Scientific Games is acquiring WMS Industries, another international gambling company listed on the New York Stock Exchange.

WMS already held a manufacturer license from the South Dakota Commission on Gaming. WMS will be a wholly owned subsidiary of Scientific Games and will remain the licensee.

In a report dated Oct. 11, state gaming commission officials said they looked into Scientific Games majority owner and director Ronald Perelman, Scientific Games chairman and CEO Lorne Weil and seven other board members.

“No concerns were identified during the course of our background investigations that would preclude licensing. Staff has reviewed the proposed documentation for the acquisition and has no objection,” said the report, signed by Craig Sparrow, the commission’s director of operations and enforcement.

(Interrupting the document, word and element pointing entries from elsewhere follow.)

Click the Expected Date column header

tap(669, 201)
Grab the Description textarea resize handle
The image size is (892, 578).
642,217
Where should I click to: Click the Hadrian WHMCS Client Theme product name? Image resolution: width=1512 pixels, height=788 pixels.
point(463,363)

In a related action, the commission approved a conflict of interest waiver for its legal counsel, Mike Shaw, of Pierre.

Shaw is a member of the May Adam Gerdes Thompson law firm that represents Scientific Games on matters involving the South Dakota Lottery.

Two of the firm’s lawyers, Brett Koenecke and Justin Bell, registered as lobbyists representing Scientific Games during the 2013 legislative session.

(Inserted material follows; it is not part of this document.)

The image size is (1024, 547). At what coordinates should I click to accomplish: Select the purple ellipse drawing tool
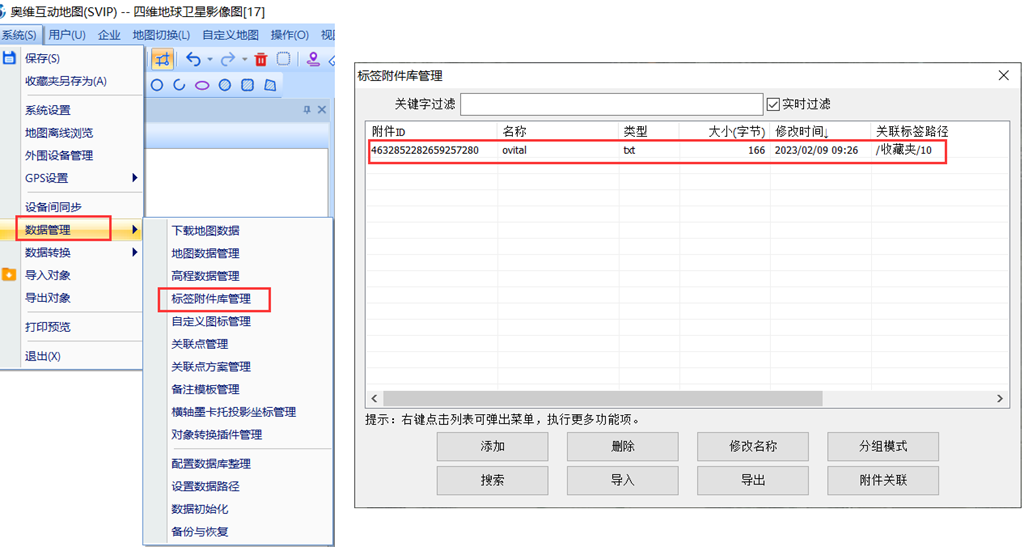coord(202,86)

The gaming commission has a rule specifically prohibiting a commission member, officer, agent or employee from accepting anything of value from a licensee or applicant and can be a ground for denial of a license.

Scientific Games holds long-running contracts with the South Dakota Lottery for scratch-ticket printing and for the central monitoring system for video gambling. The lottery operates under a separate state commission.

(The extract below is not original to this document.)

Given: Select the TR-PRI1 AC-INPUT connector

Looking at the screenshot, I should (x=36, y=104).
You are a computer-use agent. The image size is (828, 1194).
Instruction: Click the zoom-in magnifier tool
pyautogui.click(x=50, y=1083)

The lottery commission’s contract for the video-lottery system was reached in 2009. The terms called for the lottery to pay Scientific Games a $2.9 million licensing fee and another $1.7 million-plus for controllers installed at establishments.

In addition, Scientific Games receives 0.30 percent of net machine income — money lost or left behind by video lottery players — on a bimonthly basis.

The lottery commission entered the scratch-ticket printing contract in 2010 and later extended it into 2016.

The company, based at Alpharetta, Georgia, received payments from the lottery of approximately $700,000 last year and more than $1.1 million the previous year, according to state vendor records.

A company official told the gaming commission members Tuesday that the WMS merger is a means for Scientific Games to move further into slot machine activity. The company is seeking regulatory approval from various U.S. jurisdictions before completing the merger.